Les cadrages ne sont pas retravaillés. Ils sont tels quels, fidèles à l’intuition de l’instant. Des voiles, des réverbérations, des défauts apparaissent sur telle ou telle photo. Ils peuvent parfois être pris pour des effets naturels. Ils résultent souvent du fait que, travaillant avec de l’argentique et voyageant beaucoup, certaines pellicules ont été abîmées par les nombreux passages sous les détecteurs magnétiques. Ou, encore, Sébastien Marcq ayant une préférence marquée pour les « développements à la punk », là aussi comme se battant jusqu’au bout, physiquement, pour ramener au jour les images telles qu’il les a modelées dans sa tête au moment d’appuyer sur le déclencheur, il ne pouvait éviter certaines altérations dues à l’accouchement musclé, viscéral.

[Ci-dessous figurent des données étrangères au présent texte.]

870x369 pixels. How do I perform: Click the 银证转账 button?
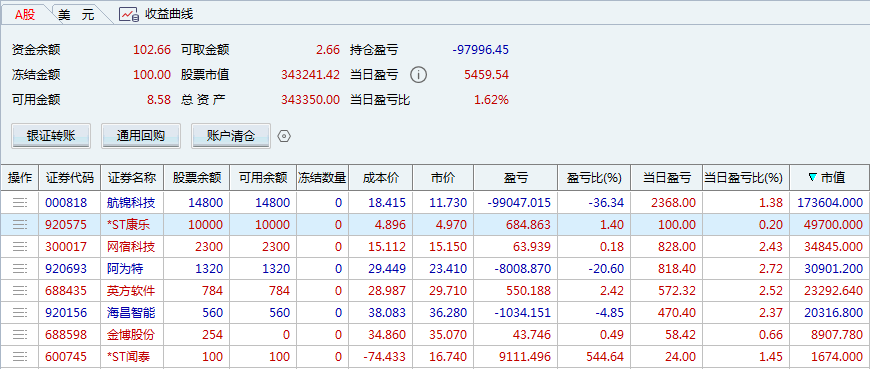(50, 136)
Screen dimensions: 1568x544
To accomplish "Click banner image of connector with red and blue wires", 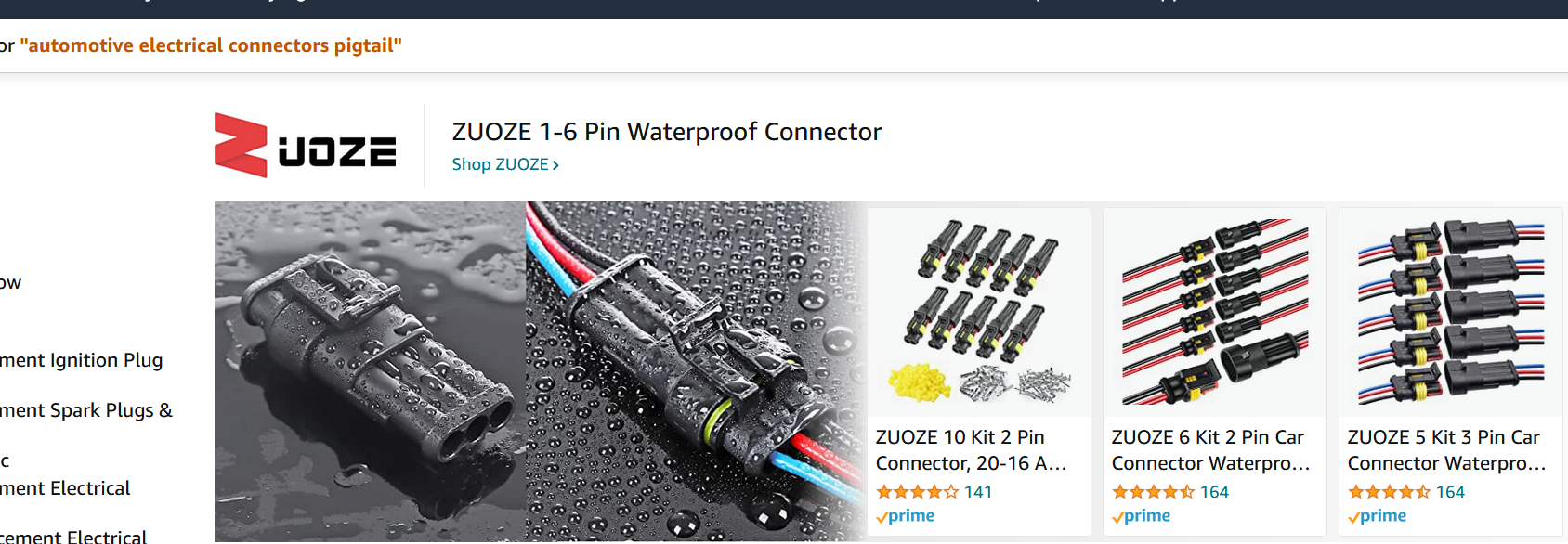I will (692, 371).
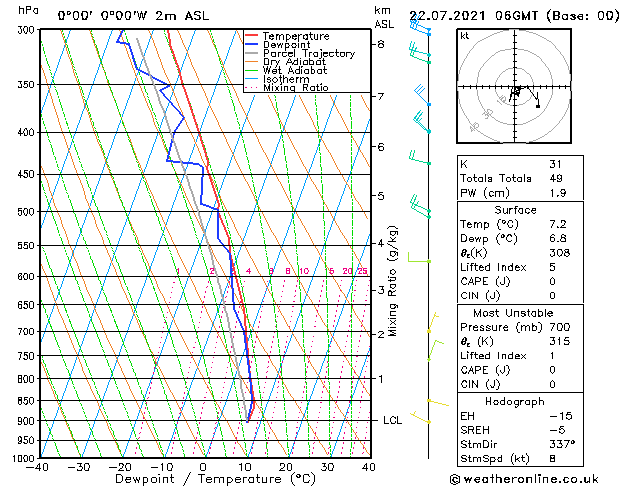Click the Dry Adiabat legend label

tap(294, 62)
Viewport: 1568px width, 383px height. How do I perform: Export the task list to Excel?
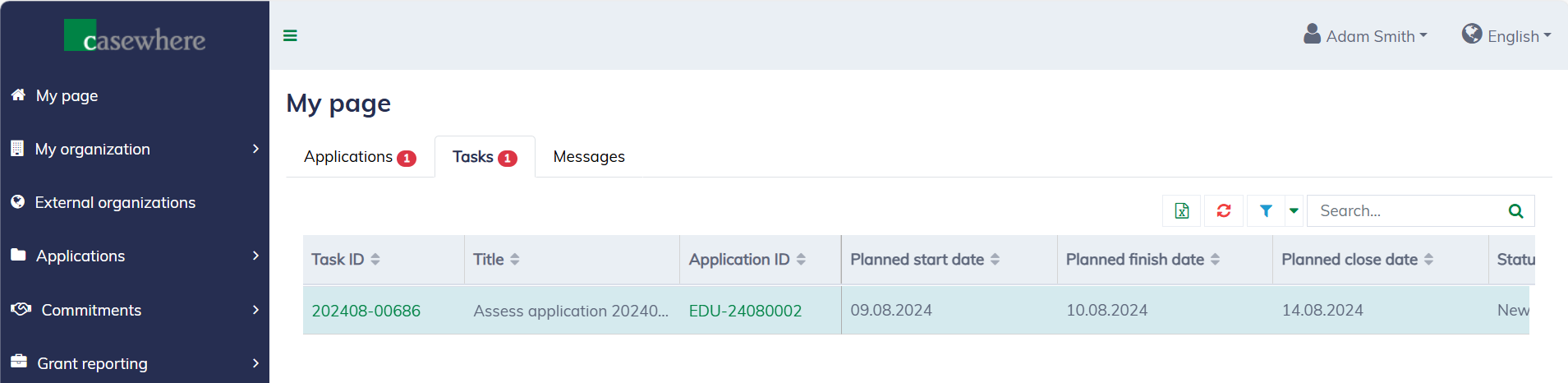(1182, 211)
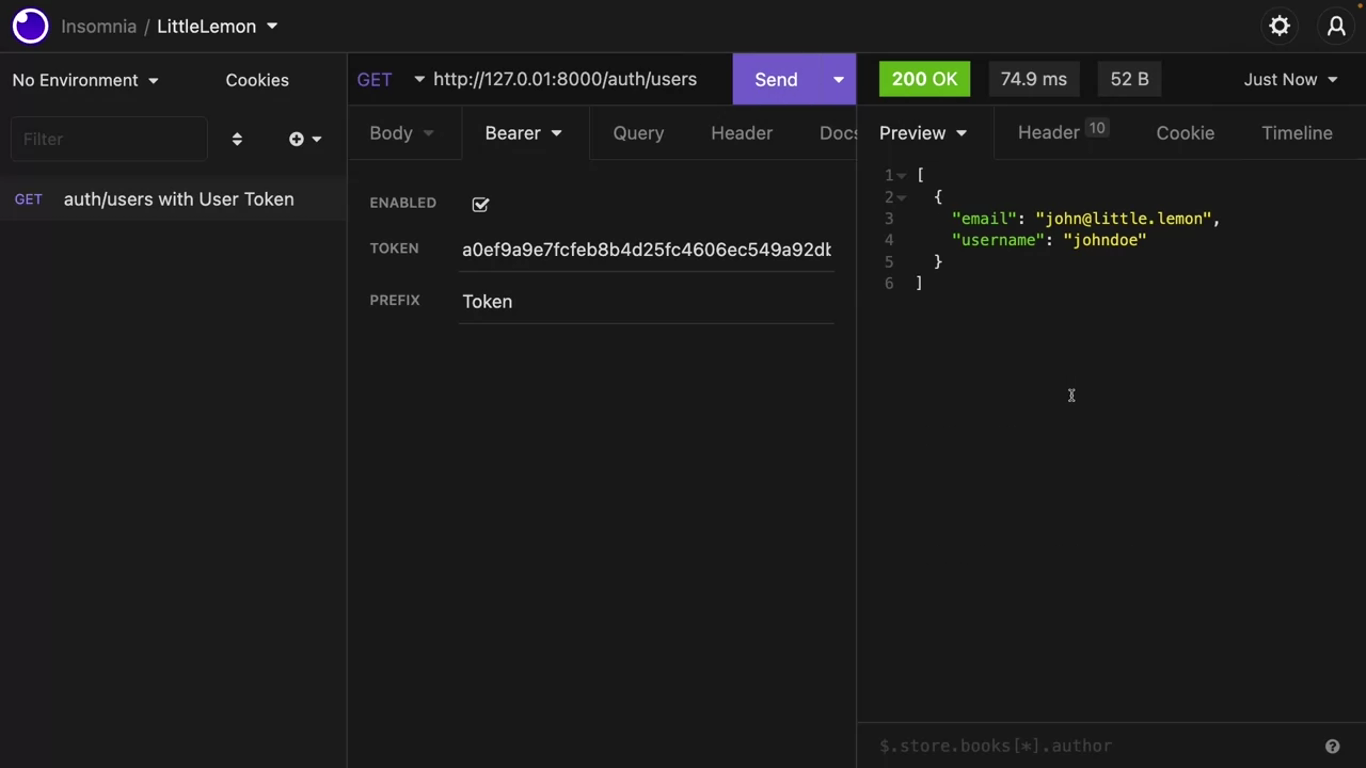Viewport: 1366px width, 768px height.
Task: Focus the request Filter search box
Action: 108,139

C’est certainement cette manière de vivre la photo, depuis les apnées dans ses voyages intérieurs et leurs motifs inspirés de son activité de globe-trotter inlassablement curieux, jusqu’à l’usage d’appareils qui préservent le contact instinctif avec les choses et l’engagement animal dans les techniques de révélation et d’impressions sur papier, c’est cela qui confère à l’ensemble de ses photos une présence physique étonnante. Quelque chose de poignant comme cette phrase : « certains jours je m’en irais bien pour m’en aller ». Et en ramener des images qui apprivoisent l’autre côté, plus exactement les autres bords.

Pierre Hemptinne

Trois photos noir et blanc : (c) Sébastien Marcq (photo de bannière recadrée)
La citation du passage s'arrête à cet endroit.